S’agissant de la mouvance islamiste, je crois aussi qu’on ne peut plus parler depuis longtemps du FIS, ni d’ailleurs du GIA (Groupe islamique armé). Pour ce dernier, on sait de manière sûre qu’il consiste en au moins seize ou dix-sept groupes éclatés, autonomes, qui ne disposent pas d’une direction centrale ni des capacités de mener une opération compliquée comme ce meurtre. Et on oublie, pour être complet, que des islamistes font partie du gouvernement actuel, avec sept ministères, et du Parlement, avec une soixantaine de sièges.

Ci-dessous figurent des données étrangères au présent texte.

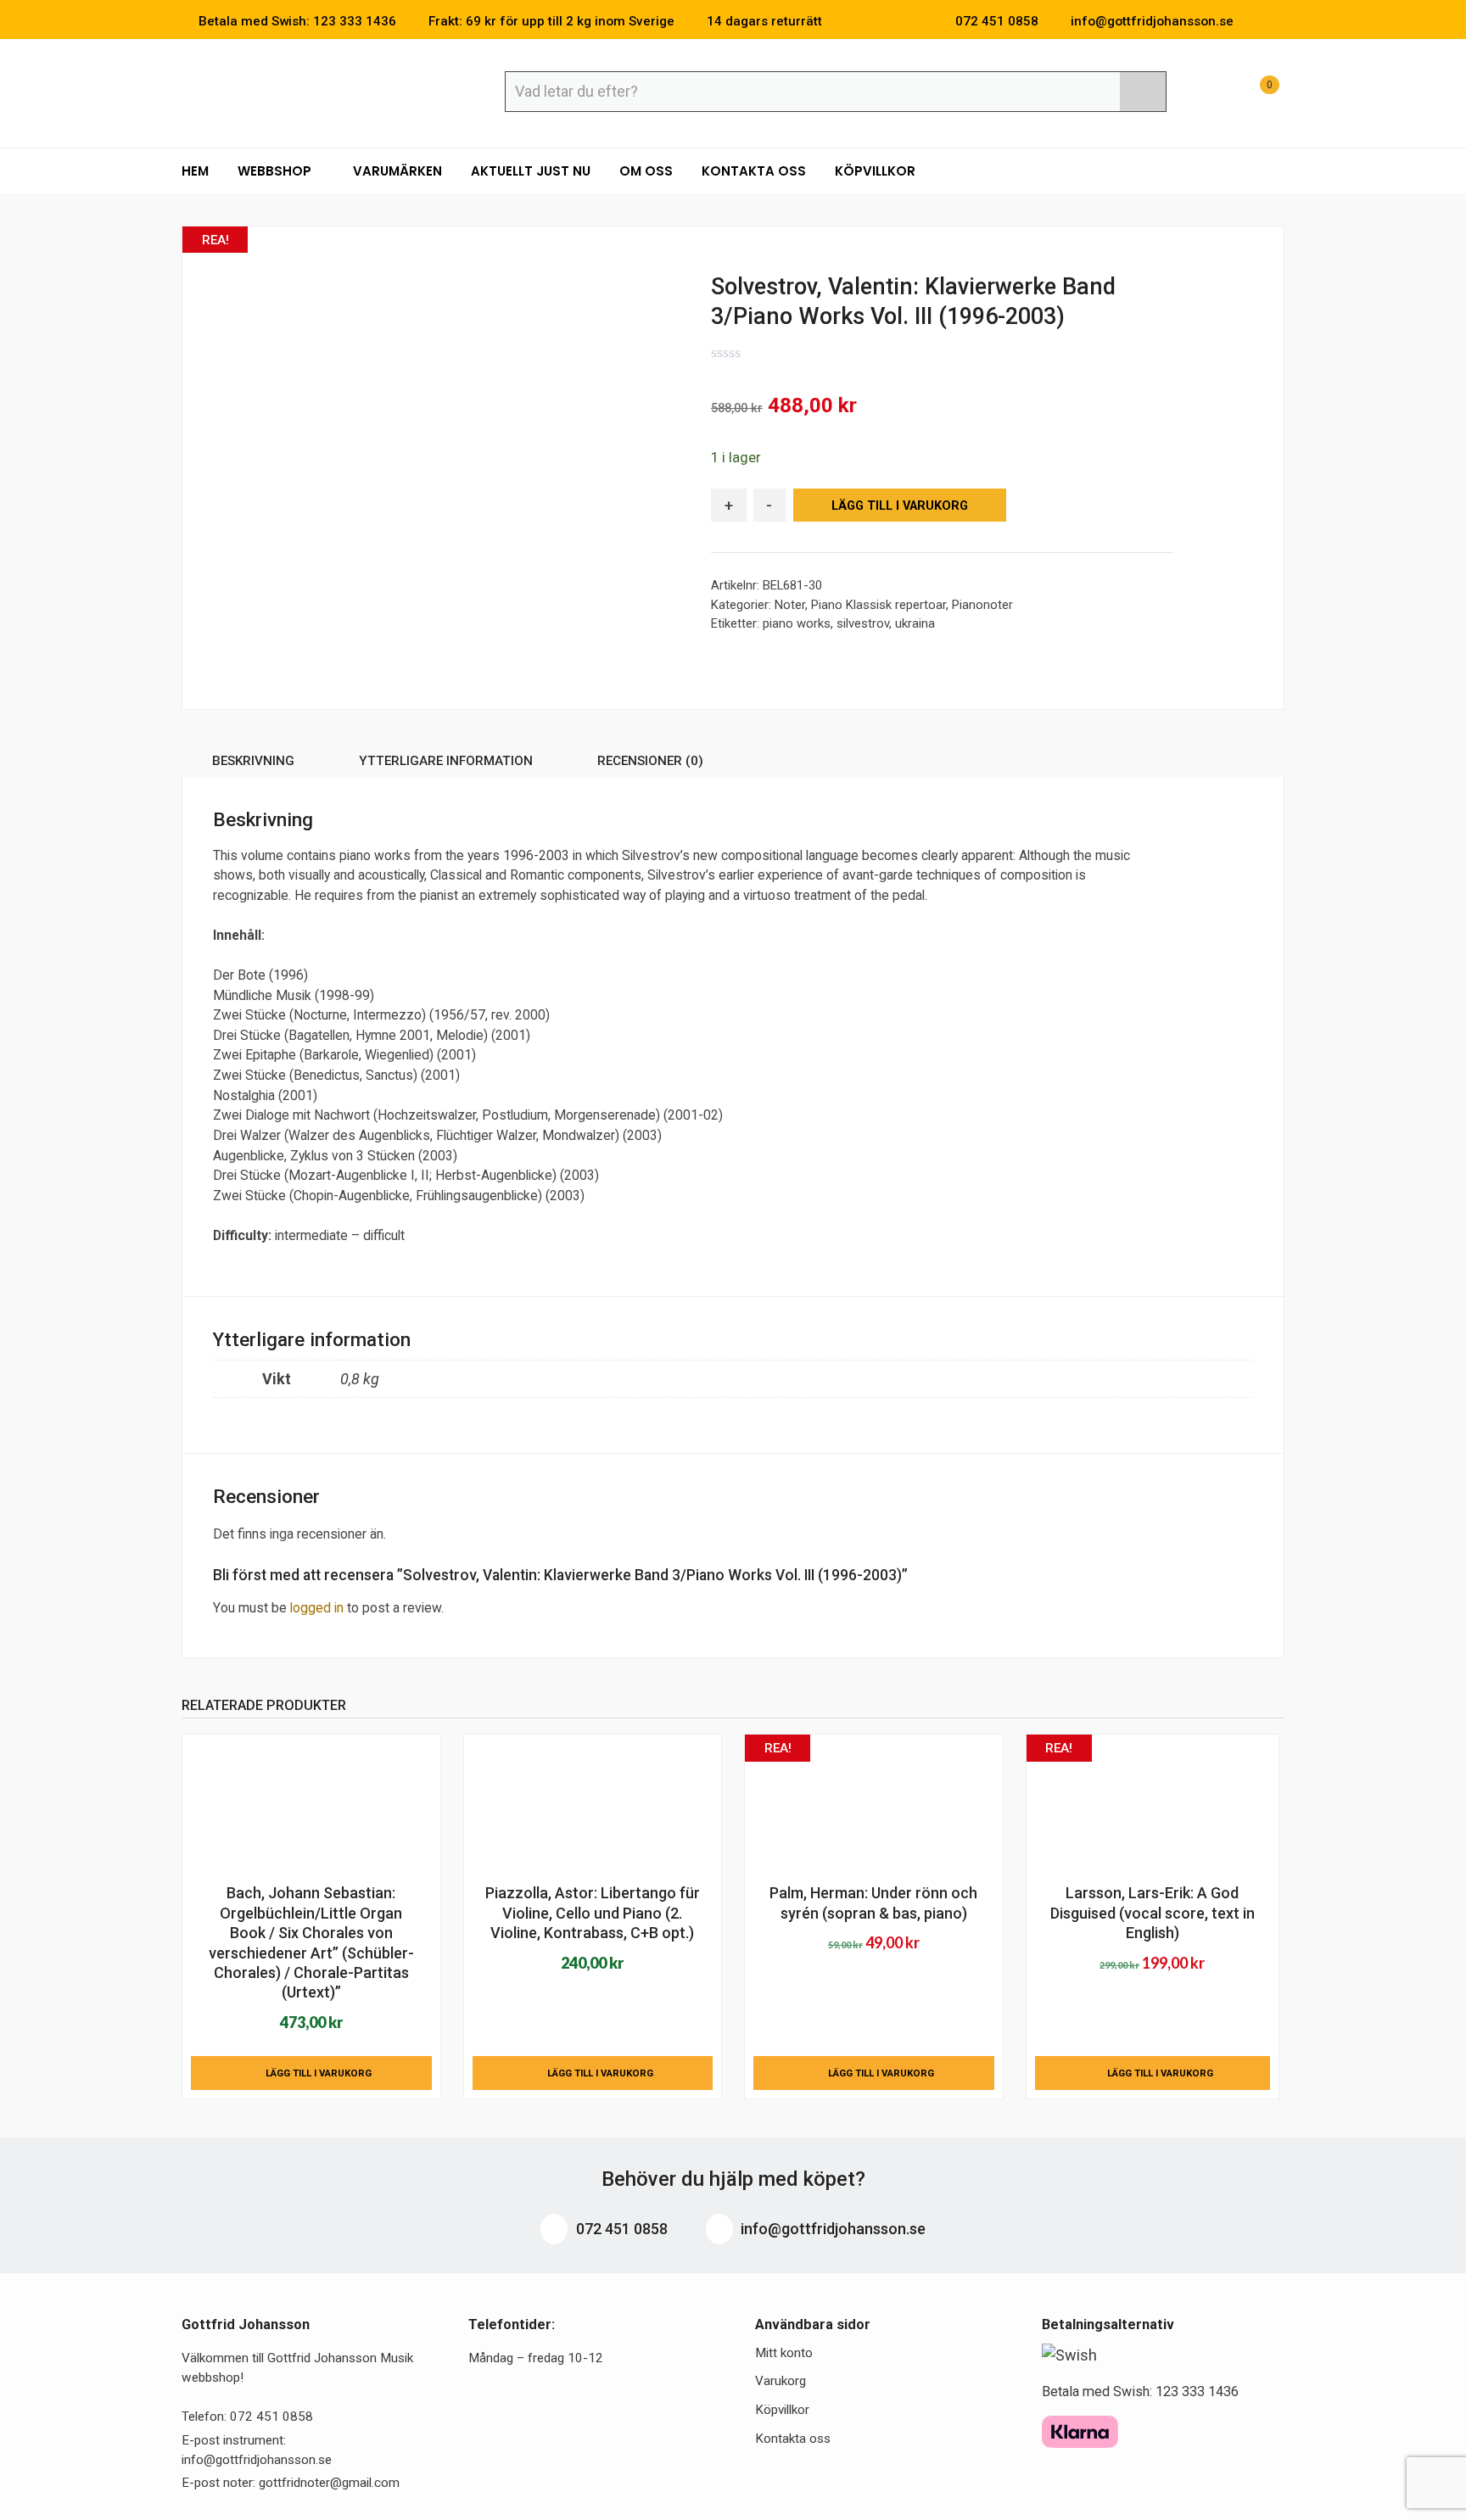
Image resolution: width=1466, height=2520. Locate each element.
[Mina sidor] (1212, 94)
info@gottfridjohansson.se (831, 2229)
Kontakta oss (754, 171)
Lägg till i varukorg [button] (319, 2073)
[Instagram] (1279, 21)
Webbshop (276, 171)
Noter (790, 604)
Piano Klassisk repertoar (878, 604)
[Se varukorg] (1254, 94)
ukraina (915, 623)
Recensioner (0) (650, 760)
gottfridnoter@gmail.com (329, 2482)
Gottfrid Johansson (305, 90)
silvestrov (863, 623)
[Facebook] (1254, 21)
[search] (1143, 91)
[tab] (253, 764)
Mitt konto (784, 2353)
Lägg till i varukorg (899, 506)
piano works (797, 623)
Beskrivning (253, 760)
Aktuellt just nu (530, 171)
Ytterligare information (446, 760)
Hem (195, 171)
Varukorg (780, 2381)
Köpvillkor (875, 171)
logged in (317, 1608)
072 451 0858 (620, 2229)
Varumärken (397, 171)
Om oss (646, 171)
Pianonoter (982, 604)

* Comment inscrire ce meurtre dans le contexte de l’arrivée du nouveau président, Bouteflika?
* Un clé de compréhension se trouve dans les difficultés que rencontre Bouteflika pour mettre sur pied un gouvernement, ce qu’il n’a pas encore réussi à faire six mois après sa pseudo-élection. De gros problèmes se présentent: la semi-privatisation de la Sonatrach (compagnie pétrolière nationale), la question du Sahara occidental (qui a toujous été gérée par les généraux, NDLR) et enfin, sinon surtout, le poste de ministre de la Défense: Bouteflika voulait y nommer un de ses proches, qui avait été chef de la Sécurité militaire sous Boumediene, mais les généraux n’en ont pas voulu. Mais attention! il existe au moins trois groupes antagonistes de généraux, il ne s’agit pas d’un corps homogène. Le nouveau roi du Maroc a mis trois mois pour se débarrasser de Driss Basri (tout-puissant ministre de l’Intérieur depuis vingt ans, NDLR), mais Bouteflika, lui, ne peut rien contre ces généraux.

* Et Hachani, là-dedans?
* Dans cet ensemble, quel que soit le «sponsor» de l’assassinat de Hachani, il faut interpréter l’acte comme un avertissement à Bouteflika. Un message qui dirait ceci: Tu as perdu, tu pourrais être la prochaine victime. Le destinataire du message connaît bien les généraux en question puisque ce sont ceux qui l’avaient écarté de la succession de Boumediene, en 1979. Depuis, Bouteflika s’était exilé, avait perdu toute connexion avec la base populaire.

* Pourtant, son référendum sur la concorde populaire et son langage nouveau ont eu du succès…
* Ce référendum et les chiffres officiels auxquels on fait dire ce qu’on veut sont surtout destinés au monde extérieur. C’est vrai que ses discours contre la corruption, bien qu’ils enfoncent des portes ouvertes, ont porté. C’est vrai aussi qu’il tente d’élargir sa marge de manoeuvre, mais son incapacité à imposer les membres d’un nouveau gouvernement montre l’étendue du problème. Au moins, pour l’Algérie, enfin je veux dire les Algériens riches, il y a une bonne nouvelle: le bond actuel du brut de pétrole…

* Que représentait Hachani?
* C’est un personnage fascinant pour un chercheur! Mais le terrain algérien actuel ne se prêtant pas à des travaux de sociologie empirique dans le genre sondage d’opinion, on ignore dès lors ce qu’il pouvait encore représenter. Pour moi, le FIS n’existe plus, ce qui n’empêchait pas Hachani d’être d’une intelligence exceptionnelle. Mais cela n’en faisait pas automatiquement un leader charismatique, comme le fut Ali Belhadj (le très radical numéro2 du FIS, en prison depuis 1991, NDLR).

* Mais le pouvoir négociait-il avec lui?
* Ce qui est sûr, c’est que les responsables sous la présidence précédente, celle de Zéroual, négociaient avec lui. Voilà pourquoi il avait été libéré il y a deux ans. Le pouvoir nie ces contacts, comme la France avait dit qu’elle ne négocierait jamais avec les rebelles algériens, comme les Israéliens avaient dit qu’ils ne négocieraient jamais avec le «terroriste» Arafat, comme les Britanniques avaient dit qu’ils ne négocieraient jamais avec l’IRA. Tous l’ont fait. En somme, de ce côté, les Algériens sont anormalement normaux!

* Cela dit, le pouvoir algérien demeure fort opaque…
* Pas tant que cela! Une clé stratégique pour s’y retrouver, c’est la recherche des «belles-mères». A savoir les têtes des groupes qui pillent l’Etat, ceux qui profitent par exemple des privatisations de l’industrie algérienne ou du secteur foncier, privatisations qui ont valu à Alger d’être félicité par le FMI et la Banque mondiale… Parmi ces quinze, vingt «belles-mères», on trouve des généraux, mais pas seulement eux.